Task to complete
Using the entries below, write out the line with "Open the Buscar dropdown in top bar", the line with "Task: Click the Accessibility icon in sidebar", and every line in between, exactly as each is written.

==========

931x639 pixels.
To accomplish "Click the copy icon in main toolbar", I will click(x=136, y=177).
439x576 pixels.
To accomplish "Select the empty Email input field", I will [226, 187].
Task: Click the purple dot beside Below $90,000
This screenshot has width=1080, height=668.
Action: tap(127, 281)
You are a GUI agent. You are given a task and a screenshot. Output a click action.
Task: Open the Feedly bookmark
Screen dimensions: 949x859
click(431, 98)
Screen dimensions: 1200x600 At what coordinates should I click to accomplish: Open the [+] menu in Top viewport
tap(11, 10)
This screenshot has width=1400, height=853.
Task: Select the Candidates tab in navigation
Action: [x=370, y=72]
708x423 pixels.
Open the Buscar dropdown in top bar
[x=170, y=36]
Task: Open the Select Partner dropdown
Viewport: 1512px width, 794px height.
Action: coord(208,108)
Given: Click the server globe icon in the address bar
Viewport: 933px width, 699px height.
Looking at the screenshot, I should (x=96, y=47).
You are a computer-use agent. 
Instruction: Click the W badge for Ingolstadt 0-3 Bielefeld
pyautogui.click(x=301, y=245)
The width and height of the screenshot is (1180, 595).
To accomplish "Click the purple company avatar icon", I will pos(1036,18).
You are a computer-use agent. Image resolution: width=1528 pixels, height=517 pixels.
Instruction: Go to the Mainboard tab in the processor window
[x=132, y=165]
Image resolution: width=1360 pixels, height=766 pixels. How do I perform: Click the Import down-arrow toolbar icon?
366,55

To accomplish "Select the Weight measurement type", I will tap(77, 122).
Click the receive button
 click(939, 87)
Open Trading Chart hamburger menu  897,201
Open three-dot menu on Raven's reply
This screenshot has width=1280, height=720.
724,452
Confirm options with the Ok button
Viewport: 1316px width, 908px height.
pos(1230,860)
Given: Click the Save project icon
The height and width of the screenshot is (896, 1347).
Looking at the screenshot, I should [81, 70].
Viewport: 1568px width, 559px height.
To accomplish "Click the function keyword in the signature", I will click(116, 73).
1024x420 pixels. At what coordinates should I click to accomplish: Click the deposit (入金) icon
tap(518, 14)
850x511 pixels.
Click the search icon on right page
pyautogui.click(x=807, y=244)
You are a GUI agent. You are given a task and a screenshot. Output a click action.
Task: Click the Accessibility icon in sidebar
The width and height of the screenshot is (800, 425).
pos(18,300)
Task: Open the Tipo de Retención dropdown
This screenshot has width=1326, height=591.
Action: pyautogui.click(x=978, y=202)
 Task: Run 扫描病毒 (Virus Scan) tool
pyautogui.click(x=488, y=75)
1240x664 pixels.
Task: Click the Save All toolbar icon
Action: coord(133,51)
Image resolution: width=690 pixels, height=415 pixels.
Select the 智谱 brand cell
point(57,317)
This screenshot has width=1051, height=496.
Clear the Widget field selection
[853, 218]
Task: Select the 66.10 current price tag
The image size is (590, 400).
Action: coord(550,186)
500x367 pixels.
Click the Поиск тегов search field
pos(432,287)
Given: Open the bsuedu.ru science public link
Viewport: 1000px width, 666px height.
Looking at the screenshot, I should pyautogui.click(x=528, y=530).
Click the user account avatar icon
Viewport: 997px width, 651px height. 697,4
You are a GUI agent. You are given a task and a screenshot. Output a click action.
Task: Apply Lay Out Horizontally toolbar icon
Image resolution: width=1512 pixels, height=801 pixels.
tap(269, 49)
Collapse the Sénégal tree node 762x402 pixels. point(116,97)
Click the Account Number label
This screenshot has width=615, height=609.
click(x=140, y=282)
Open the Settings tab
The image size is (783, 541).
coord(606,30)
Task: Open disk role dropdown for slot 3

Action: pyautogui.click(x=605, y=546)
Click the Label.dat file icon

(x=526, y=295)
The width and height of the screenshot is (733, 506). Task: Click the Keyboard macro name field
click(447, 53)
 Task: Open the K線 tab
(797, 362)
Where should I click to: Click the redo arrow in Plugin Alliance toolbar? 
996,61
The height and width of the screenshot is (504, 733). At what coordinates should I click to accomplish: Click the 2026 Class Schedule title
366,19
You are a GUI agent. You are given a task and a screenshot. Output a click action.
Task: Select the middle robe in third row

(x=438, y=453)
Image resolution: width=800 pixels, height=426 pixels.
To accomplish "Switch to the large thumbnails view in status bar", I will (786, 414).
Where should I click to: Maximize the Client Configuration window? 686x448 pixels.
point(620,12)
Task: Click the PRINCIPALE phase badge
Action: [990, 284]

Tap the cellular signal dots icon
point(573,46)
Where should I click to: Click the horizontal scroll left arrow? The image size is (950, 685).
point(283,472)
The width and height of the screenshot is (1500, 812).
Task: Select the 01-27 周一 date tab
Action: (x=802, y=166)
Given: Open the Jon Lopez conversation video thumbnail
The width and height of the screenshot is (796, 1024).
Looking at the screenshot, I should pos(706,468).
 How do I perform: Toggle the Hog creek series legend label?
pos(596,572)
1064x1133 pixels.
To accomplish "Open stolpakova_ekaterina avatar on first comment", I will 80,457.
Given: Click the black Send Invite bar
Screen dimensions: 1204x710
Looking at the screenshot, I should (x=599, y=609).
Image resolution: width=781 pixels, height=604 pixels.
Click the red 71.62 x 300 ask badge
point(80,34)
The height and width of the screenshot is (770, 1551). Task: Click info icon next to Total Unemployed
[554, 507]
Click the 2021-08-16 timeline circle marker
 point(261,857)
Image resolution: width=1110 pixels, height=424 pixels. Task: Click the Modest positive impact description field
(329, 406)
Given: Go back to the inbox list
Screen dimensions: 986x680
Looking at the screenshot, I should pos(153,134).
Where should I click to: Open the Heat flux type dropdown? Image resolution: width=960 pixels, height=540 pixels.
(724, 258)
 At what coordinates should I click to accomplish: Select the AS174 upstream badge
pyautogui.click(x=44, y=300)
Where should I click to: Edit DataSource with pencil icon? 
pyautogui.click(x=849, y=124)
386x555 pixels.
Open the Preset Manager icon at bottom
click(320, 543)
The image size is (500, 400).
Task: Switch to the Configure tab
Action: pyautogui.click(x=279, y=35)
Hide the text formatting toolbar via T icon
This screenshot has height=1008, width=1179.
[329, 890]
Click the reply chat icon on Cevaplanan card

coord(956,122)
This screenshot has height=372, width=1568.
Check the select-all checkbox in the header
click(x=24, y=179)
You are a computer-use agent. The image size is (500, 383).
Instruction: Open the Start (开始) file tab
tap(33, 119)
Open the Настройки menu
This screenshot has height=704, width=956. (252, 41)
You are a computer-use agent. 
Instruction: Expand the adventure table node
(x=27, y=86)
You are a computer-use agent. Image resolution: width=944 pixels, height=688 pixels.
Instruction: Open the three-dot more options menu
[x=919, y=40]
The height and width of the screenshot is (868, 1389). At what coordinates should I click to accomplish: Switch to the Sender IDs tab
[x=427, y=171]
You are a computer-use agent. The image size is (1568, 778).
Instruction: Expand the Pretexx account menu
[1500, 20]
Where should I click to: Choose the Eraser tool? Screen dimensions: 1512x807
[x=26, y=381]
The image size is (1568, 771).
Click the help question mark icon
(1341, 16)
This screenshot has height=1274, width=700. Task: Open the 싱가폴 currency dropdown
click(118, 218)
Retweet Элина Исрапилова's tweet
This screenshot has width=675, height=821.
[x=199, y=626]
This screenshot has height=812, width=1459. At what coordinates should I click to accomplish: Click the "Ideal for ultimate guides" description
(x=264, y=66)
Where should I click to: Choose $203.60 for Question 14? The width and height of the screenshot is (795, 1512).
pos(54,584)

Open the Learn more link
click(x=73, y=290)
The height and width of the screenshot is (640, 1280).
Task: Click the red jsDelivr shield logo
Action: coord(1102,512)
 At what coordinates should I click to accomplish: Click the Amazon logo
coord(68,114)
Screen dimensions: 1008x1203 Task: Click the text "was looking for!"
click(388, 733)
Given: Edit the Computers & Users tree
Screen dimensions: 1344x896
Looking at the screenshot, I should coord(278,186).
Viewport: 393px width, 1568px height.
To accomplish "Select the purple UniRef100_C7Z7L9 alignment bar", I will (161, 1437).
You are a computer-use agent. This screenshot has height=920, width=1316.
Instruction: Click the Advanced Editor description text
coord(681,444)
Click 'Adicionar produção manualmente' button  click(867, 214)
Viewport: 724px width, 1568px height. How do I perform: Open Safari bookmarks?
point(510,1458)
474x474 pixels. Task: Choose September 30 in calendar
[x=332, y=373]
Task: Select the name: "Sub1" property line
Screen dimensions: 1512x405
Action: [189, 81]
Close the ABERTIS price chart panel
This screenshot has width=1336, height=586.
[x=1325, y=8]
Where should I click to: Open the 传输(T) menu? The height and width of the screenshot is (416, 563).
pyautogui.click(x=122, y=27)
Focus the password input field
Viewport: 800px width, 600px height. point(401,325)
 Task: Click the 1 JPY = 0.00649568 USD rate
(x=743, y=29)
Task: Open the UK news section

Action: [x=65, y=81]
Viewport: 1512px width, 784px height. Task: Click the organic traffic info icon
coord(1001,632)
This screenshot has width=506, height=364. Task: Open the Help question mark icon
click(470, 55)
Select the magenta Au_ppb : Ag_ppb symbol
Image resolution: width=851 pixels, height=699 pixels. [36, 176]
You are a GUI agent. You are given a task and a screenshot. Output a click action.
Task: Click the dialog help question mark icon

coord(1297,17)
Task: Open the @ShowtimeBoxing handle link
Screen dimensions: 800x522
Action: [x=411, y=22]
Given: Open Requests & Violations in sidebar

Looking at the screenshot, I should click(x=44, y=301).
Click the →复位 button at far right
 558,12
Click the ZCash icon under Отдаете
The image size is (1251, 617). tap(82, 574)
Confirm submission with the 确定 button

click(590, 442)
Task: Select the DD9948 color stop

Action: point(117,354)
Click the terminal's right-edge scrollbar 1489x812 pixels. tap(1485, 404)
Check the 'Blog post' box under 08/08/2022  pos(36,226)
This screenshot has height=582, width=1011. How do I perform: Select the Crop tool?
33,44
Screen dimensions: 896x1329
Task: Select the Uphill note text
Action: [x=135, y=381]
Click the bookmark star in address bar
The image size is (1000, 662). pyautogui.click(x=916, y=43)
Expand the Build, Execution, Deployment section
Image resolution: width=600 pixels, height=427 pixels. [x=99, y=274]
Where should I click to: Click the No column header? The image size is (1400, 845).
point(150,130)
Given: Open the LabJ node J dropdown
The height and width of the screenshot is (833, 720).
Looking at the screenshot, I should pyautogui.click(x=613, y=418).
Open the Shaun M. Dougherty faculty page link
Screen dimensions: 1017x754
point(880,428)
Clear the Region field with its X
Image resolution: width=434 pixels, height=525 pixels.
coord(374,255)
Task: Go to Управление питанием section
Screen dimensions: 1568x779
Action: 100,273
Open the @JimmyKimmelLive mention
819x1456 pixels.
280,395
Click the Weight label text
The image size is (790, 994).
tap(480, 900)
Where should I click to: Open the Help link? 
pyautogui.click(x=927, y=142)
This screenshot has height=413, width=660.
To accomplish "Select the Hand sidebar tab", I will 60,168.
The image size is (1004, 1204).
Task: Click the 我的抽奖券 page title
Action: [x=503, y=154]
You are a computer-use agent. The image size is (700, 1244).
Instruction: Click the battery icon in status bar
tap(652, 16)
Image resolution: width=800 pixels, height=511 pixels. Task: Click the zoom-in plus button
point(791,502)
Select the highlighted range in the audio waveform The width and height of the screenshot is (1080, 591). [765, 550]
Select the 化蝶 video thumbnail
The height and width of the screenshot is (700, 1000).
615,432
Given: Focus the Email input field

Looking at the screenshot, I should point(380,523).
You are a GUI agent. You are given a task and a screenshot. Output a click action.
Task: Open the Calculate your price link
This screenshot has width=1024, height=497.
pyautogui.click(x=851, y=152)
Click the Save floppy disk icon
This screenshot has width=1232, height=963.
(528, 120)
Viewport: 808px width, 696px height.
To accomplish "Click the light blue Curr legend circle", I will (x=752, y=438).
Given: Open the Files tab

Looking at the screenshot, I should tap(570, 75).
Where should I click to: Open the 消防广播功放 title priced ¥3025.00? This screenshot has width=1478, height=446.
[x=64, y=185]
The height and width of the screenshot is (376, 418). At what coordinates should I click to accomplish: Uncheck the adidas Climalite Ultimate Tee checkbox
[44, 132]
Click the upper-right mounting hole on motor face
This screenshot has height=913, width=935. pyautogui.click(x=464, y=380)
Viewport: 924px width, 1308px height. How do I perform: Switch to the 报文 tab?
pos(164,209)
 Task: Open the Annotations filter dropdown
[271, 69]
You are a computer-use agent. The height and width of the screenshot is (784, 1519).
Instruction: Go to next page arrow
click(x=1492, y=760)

==========

Response to this exercise
Open the Buscar dropdown in top bar
[x=170, y=36]
Task: Open the Select Partner dropdown
Viewport: 1512px width, 794px height.
Action: coord(208,108)
Given: Click the server globe icon in the address bar
Viewport: 933px width, 699px height.
Looking at the screenshot, I should (x=96, y=47).
You are a computer-use agent. 
Instruction: Click the W badge for Ingolstadt 0-3 Bielefeld
pyautogui.click(x=301, y=245)
The width and height of the screenshot is (1180, 595).
To accomplish "Click the purple company avatar icon", I will pos(1036,18).
You are a computer-use agent. Image resolution: width=1528 pixels, height=517 pixels.
Instruction: Go to the Mainboard tab in the processor window
[x=132, y=165]
Image resolution: width=1360 pixels, height=766 pixels. How do I perform: Click the Import down-arrow toolbar icon?
366,55

To accomplish "Select the Weight measurement type", I will tap(77, 122).
Click the receive button
 click(939, 87)
Open Trading Chart hamburger menu  897,201
Open three-dot menu on Raven's reply
This screenshot has width=1280, height=720.
724,452
Confirm options with the Ok button
Viewport: 1316px width, 908px height.
pos(1230,860)
Given: Click the Save project icon
The height and width of the screenshot is (896, 1347).
Looking at the screenshot, I should [81, 70].
Viewport: 1568px width, 559px height.
To accomplish "Click the function keyword in the signature", I will click(116, 73).
1024x420 pixels. At what coordinates should I click to accomplish: Click the deposit (入金) icon
tap(518, 14)
850x511 pixels.
Click the search icon on right page
pyautogui.click(x=807, y=244)
You are a GUI agent. You are given a task and a screenshot. Output a click action.
Task: Click the Accessibility icon in sidebar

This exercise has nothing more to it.